Activity: Repeat all of the data exactly. Leave nothing out.

BEGIN Available records

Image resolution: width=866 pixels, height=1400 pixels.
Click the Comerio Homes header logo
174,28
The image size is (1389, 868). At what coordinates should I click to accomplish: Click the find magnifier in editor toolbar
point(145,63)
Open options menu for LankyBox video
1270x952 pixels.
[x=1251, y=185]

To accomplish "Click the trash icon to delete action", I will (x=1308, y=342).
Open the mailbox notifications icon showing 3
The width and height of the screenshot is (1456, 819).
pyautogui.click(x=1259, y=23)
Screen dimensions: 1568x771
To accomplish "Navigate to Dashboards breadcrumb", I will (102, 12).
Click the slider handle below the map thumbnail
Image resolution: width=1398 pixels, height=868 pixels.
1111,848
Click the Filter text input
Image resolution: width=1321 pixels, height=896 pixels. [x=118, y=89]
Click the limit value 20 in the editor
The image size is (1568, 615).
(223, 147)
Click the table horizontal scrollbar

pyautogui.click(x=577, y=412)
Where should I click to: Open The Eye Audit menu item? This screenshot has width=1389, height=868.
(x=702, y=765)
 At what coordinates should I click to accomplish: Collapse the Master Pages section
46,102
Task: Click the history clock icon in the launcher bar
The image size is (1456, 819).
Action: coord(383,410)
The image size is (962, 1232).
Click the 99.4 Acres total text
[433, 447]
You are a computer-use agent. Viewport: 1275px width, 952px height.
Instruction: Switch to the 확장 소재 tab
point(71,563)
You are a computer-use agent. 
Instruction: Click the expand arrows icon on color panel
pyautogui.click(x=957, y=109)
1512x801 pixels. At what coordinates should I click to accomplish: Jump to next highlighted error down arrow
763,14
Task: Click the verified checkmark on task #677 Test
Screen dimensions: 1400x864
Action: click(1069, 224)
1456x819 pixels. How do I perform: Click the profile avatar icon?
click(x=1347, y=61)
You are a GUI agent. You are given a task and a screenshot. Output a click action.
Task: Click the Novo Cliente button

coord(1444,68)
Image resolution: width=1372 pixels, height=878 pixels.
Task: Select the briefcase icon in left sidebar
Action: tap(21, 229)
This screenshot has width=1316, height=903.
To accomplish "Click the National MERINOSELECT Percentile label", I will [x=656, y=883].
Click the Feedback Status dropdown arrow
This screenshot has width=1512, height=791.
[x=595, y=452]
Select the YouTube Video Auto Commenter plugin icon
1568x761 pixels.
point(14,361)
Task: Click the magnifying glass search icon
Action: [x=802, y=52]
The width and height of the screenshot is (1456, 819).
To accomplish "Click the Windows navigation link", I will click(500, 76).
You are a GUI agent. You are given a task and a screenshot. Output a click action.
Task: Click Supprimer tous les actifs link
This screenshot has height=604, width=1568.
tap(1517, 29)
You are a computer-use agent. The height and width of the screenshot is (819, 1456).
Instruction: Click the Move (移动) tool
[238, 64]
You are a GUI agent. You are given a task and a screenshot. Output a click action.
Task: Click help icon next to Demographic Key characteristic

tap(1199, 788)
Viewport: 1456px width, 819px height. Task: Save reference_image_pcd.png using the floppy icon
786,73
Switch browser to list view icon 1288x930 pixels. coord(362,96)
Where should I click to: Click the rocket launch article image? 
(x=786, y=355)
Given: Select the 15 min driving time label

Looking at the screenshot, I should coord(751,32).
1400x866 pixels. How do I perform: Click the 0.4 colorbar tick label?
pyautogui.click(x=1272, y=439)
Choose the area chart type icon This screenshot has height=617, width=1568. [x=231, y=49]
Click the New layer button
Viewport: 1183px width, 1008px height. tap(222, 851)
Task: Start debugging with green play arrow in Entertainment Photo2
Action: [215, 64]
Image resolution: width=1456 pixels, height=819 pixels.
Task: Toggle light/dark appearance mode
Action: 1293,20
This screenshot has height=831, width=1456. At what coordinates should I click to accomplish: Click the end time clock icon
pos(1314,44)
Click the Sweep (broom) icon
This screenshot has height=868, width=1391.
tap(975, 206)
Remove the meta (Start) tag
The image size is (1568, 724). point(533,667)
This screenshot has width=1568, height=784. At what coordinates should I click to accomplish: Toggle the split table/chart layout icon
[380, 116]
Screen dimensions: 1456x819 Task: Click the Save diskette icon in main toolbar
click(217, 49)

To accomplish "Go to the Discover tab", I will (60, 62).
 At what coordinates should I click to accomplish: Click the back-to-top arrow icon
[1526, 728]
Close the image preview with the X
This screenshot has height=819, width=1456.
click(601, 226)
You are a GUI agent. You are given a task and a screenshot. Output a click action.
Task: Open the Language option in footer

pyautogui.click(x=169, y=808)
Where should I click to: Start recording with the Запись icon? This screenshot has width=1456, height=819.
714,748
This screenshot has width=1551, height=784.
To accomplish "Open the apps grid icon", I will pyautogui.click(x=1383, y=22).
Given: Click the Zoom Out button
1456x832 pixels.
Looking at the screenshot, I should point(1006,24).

END Available records

Answer to this exercise:
Image resolution: width=866 pixels, height=1400 pixels.
Click the Comerio Homes header logo
174,28
The image size is (1389, 868). At what coordinates should I click to accomplish: Click the find magnifier in editor toolbar
point(145,63)
Open options menu for LankyBox video
1270x952 pixels.
[x=1251, y=185]

To accomplish "Click the trash icon to delete action", I will (x=1308, y=342).
Open the mailbox notifications icon showing 3
The width and height of the screenshot is (1456, 819).
pyautogui.click(x=1259, y=23)
Screen dimensions: 1568x771
To accomplish "Navigate to Dashboards breadcrumb", I will (102, 12).
Click the slider handle below the map thumbnail
Image resolution: width=1398 pixels, height=868 pixels.
1111,848
Click the Filter text input
Image resolution: width=1321 pixels, height=896 pixels. [x=118, y=89]
Click the limit value 20 in the editor
The image size is (1568, 615).
(223, 147)
Click the table horizontal scrollbar

pyautogui.click(x=577, y=412)
Where should I click to: Open The Eye Audit menu item? This screenshot has width=1389, height=868.
(x=702, y=765)
 At what coordinates should I click to accomplish: Collapse the Master Pages section
46,102
Task: Click the history clock icon in the launcher bar
The image size is (1456, 819).
Action: coord(383,410)
The image size is (962, 1232).
Click the 99.4 Acres total text
[433, 447]
You are a computer-use agent. Viewport: 1275px width, 952px height.
Instruction: Switch to the 확장 소재 tab
point(71,563)
You are a computer-use agent. 
Instruction: Click the expand arrows icon on color panel
pyautogui.click(x=957, y=109)
1512x801 pixels. At what coordinates should I click to accomplish: Jump to next highlighted error down arrow
763,14
Task: Click the verified checkmark on task #677 Test
Screen dimensions: 1400x864
Action: click(1069, 224)
1456x819 pixels. How do I perform: Click the profile avatar icon?
click(x=1347, y=61)
You are a GUI agent. You are given a task and a screenshot. Output a click action.
Task: Click the Novo Cliente button

coord(1444,68)
Image resolution: width=1372 pixels, height=878 pixels.
Task: Select the briefcase icon in left sidebar
Action: tap(21, 229)
This screenshot has width=1316, height=903.
To accomplish "Click the National MERINOSELECT Percentile label", I will [x=656, y=883].
Click the Feedback Status dropdown arrow
This screenshot has width=1512, height=791.
[x=595, y=452]
Select the YouTube Video Auto Commenter plugin icon
1568x761 pixels.
point(14,361)
Task: Click the magnifying glass search icon
Action: [x=802, y=52]
The width and height of the screenshot is (1456, 819).
To accomplish "Click the Windows navigation link", I will click(500, 76).
You are a GUI agent. You are given a task and a screenshot. Output a click action.
Task: Click Supprimer tous les actifs link
This screenshot has height=604, width=1568.
tap(1517, 29)
You are a computer-use agent. The height and width of the screenshot is (819, 1456).
Instruction: Click the Move (移动) tool
[238, 64]
You are a GUI agent. You are given a task and a screenshot. Output a click action.
Task: Click help icon next to Demographic Key characteristic

tap(1199, 788)
Viewport: 1456px width, 819px height. Task: Save reference_image_pcd.png using the floppy icon
786,73
Switch browser to list view icon 1288x930 pixels. coord(362,96)
Where should I click to: Click the rocket launch article image? 
(x=786, y=355)
Given: Select the 15 min driving time label

Looking at the screenshot, I should coord(751,32).
1400x866 pixels. How do I perform: Click the 0.4 colorbar tick label?
pyautogui.click(x=1272, y=439)
Choose the area chart type icon This screenshot has height=617, width=1568. [x=231, y=49]
Click the New layer button
Viewport: 1183px width, 1008px height. tap(222, 851)
Task: Start debugging with green play arrow in Entertainment Photo2
Action: [215, 64]
Image resolution: width=1456 pixels, height=819 pixels.
Task: Toggle light/dark appearance mode
Action: 1293,20
This screenshot has height=831, width=1456. At what coordinates should I click to accomplish: Click the end time clock icon
pos(1314,44)
Click the Sweep (broom) icon
This screenshot has height=868, width=1391.
tap(975, 206)
Remove the meta (Start) tag
The image size is (1568, 724). point(533,667)
This screenshot has width=1568, height=784. At what coordinates should I click to accomplish: Toggle the split table/chart layout icon
[380, 116]
Screen dimensions: 1456x819 Task: Click the Save diskette icon in main toolbar
click(217, 49)

To accomplish "Go to the Discover tab", I will (60, 62).
 At what coordinates should I click to accomplish: Click the back-to-top arrow icon
[1526, 728]
Close the image preview with the X
This screenshot has height=819, width=1456.
click(601, 226)
You are a GUI agent. You are given a task and a screenshot. Output a click action.
Task: Open the Language option in footer

pyautogui.click(x=169, y=808)
Where should I click to: Start recording with the Запись icon? This screenshot has width=1456, height=819.
714,748
This screenshot has width=1551, height=784.
To accomplish "Open the apps grid icon", I will pyautogui.click(x=1383, y=22).
Given: Click the Zoom Out button
1456x832 pixels.
Looking at the screenshot, I should point(1006,24).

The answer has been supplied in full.